In patients with infections caused by KPC-producing Klebsiella pneumoniae, ceftazidime-avibactam salvage therapy significantly improved survival vs other antimicrobial drug regimens (mortality rates: 36.5 percent vs 55.8 percent; p=0.005). [Clin Inf Dis 2019;68:355-364]

In another study of 57 patients with IAI, HAP, and UTI caused by OXA-48 carbapenemase-producing Enterobacteriaceae, ceftazidime-avibactam salvage therapy showed promising efficacy results. [J Antimicrob Chemother 2018;73:3170-3175]

Among patients with carbapenem-resistant Klebsiella pneumoniae bacteraemia, patients on ceftazidime-avibactam achieved significantly higher rates of clinical success than those who received a carbapenem plus aminoglycoside (p=0.04), colistin (p=0.009), or other regimens (p= 0.004). [Antimicrob Agents Chemother 2017;61:e00883-17]

When the combination of ceftazidime-avibactam and aztreonam (CAZ-AVI + ATM)# was compared with other active antibiotics (OAA) in patients with bloodstream infections* due to MBL-producing Enterobacterales, the CAZ-AVI + ATM group had a lower 30-day mortality rate (19.2 percent vs 44 percent; p=0.007), lower clinical failure rate at day 14 (p=0.002), and shorter length of stay (p=0.007). [Clin Infect Dis 2020;ciaa586]

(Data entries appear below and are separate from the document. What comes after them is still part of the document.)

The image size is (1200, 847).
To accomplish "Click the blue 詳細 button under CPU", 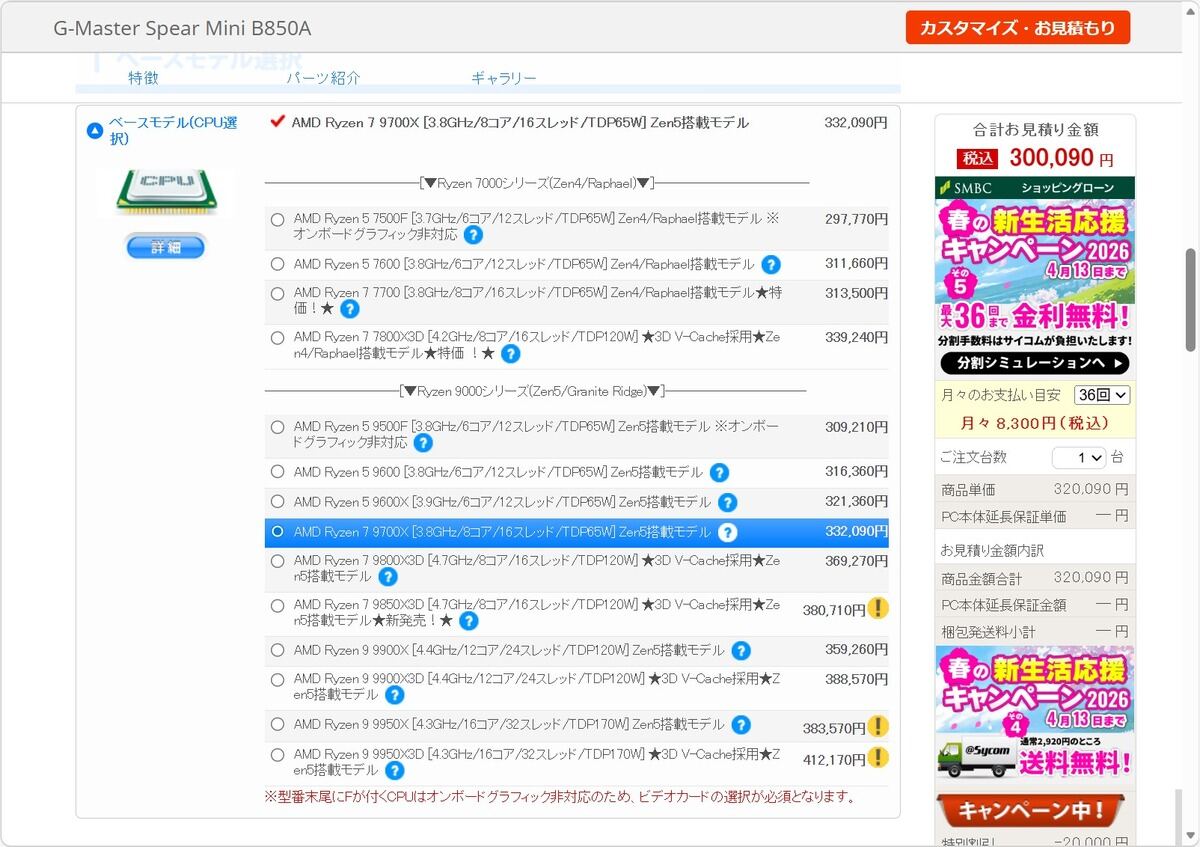I will point(165,246).
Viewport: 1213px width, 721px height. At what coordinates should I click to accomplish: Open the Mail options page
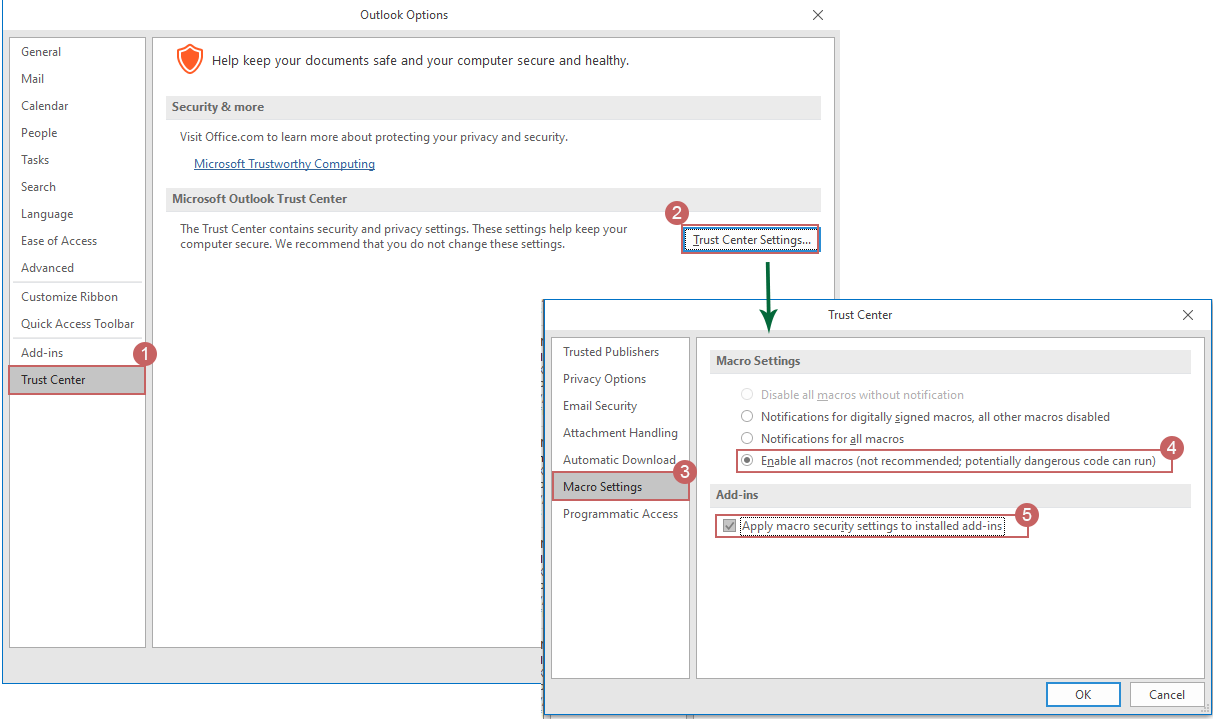click(33, 78)
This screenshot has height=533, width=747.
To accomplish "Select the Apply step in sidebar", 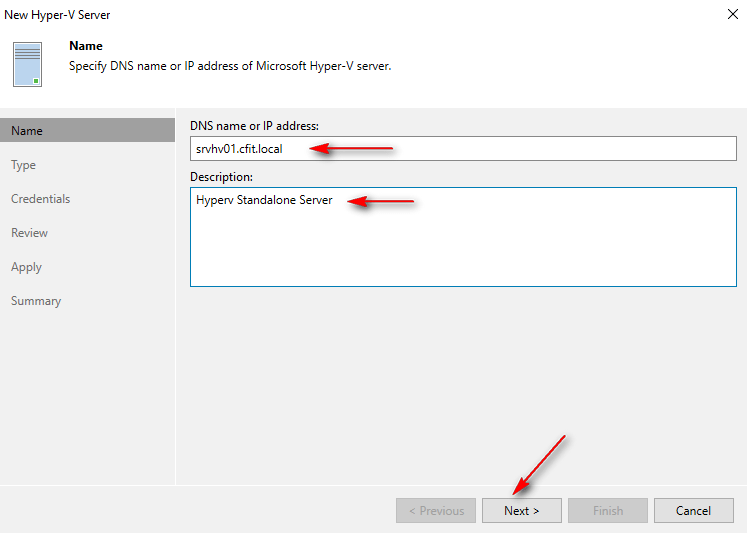I will click(26, 267).
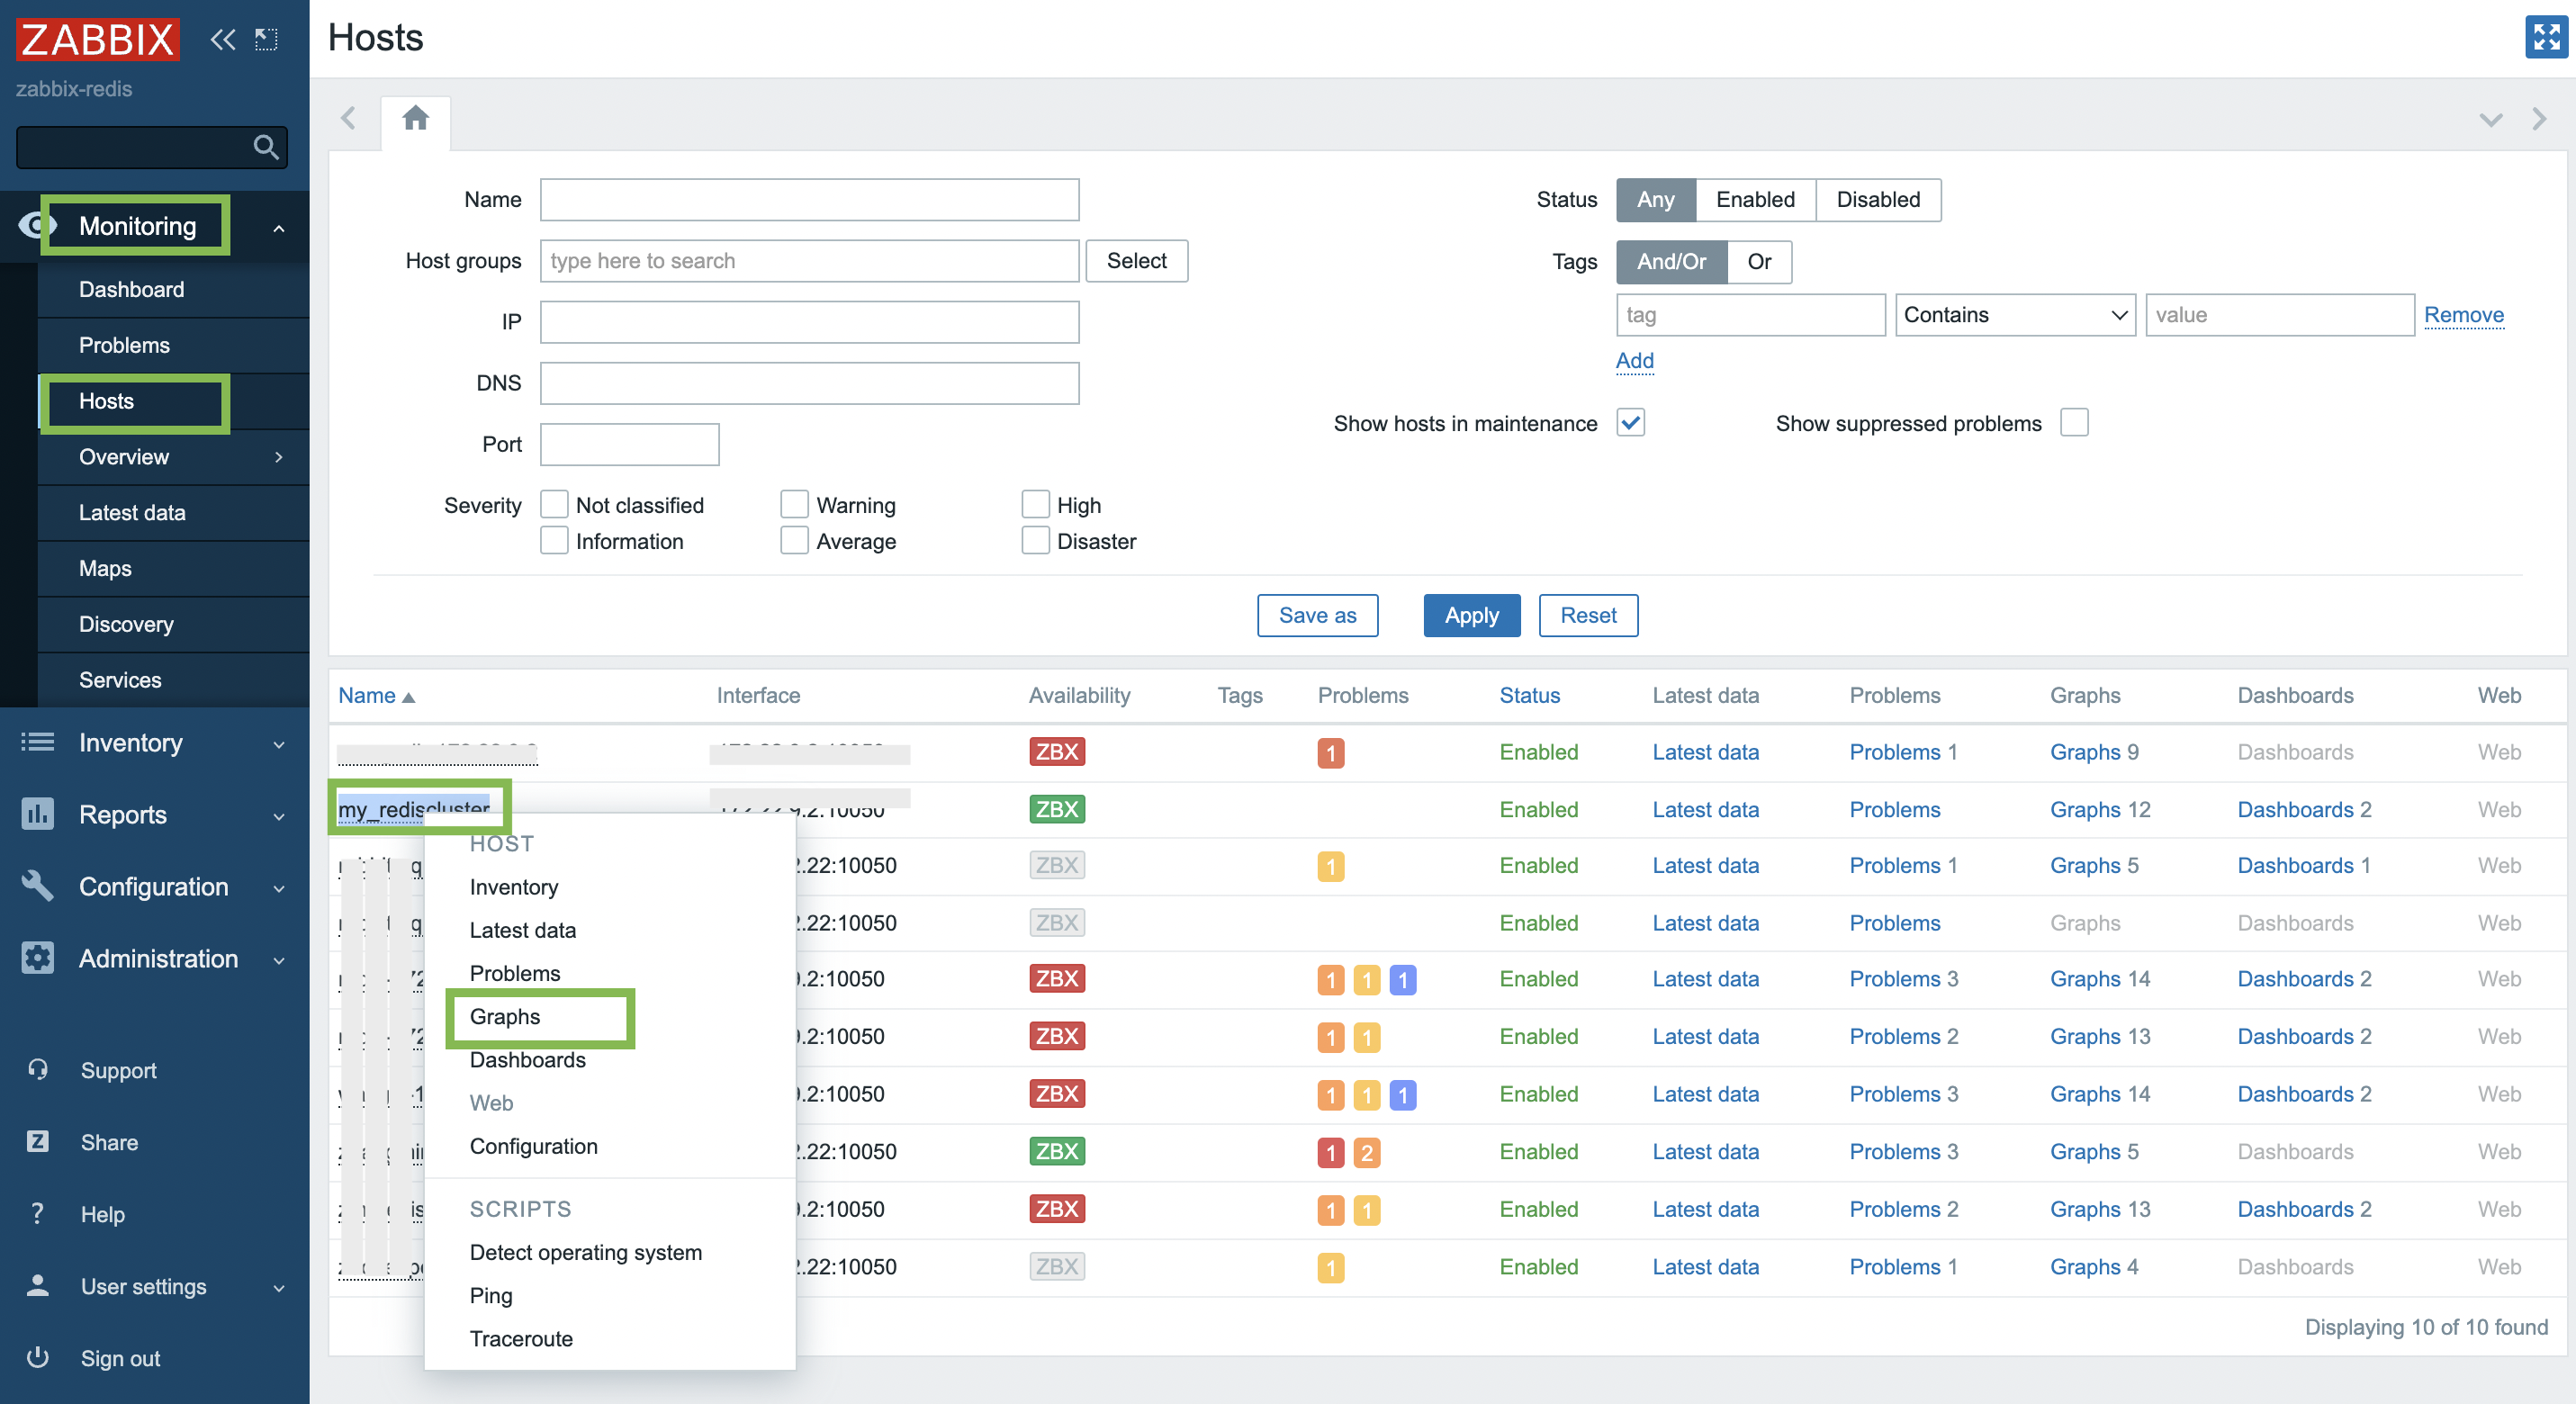Select Configuration from the host context menu
Screen dimensions: 2576x1404
point(533,1147)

Challenges, practical considerations, and solutions
“As with the use of any antibiotic, resistance will develop,” cautioned Tan. “The empirical use of ceftazidime-avibactam should be limited to selected high-risk patients.”

“Rapid novel diagnostics may play a role in screening for antimicrobial resistance and may help to guide empiric antibiotic use in high-risk patients,” added Kwa. “Besides drug choice, the proper application of the drug is paramount, with considerations given to pharmacokinetics and dosing.”

Other than patient carriage, the hospital environment is a potential reservoir for MDR GNB, particularly ward sinks and ICUs. [Antimicrob Resist Infect Control 2020;9:29; Nat Med 2020;26:941-951] “Colonization of sinks are particularly challenging to solve; biofilms form in sink traps and along the pipes, which are not easily removed using disinfectants or heat. Resistant genes get passed between bacteria. When fluids are poured down the sink, the bacteria get aerosolized; this has been known to cause outbreaks,” elaborated Hsu.

“None of the studies thus far has linked surveillance to outcomes. There is a great need to tie in clinical outcomes with surveillance to understand the impact of drug resistance,” he stressed. “Continued surveillance and interventions are necessary to control the spread of MDR GNB, while better antimicrobial agents are critical for treatment.”

Takeaway messages
•         MDR GNB are a persistent and worrying problem.
•         In vitro studies, randomized clinical trial evidence, and real-world studies have demonstrated the efficacy of ceftazidime-avibactam in infections caused by MDR GNB.
•         Proper stratification is required to select patients for risk factors of MDR GNB infection to optimize the prescription of an adequate empiric antimicrobial therapy.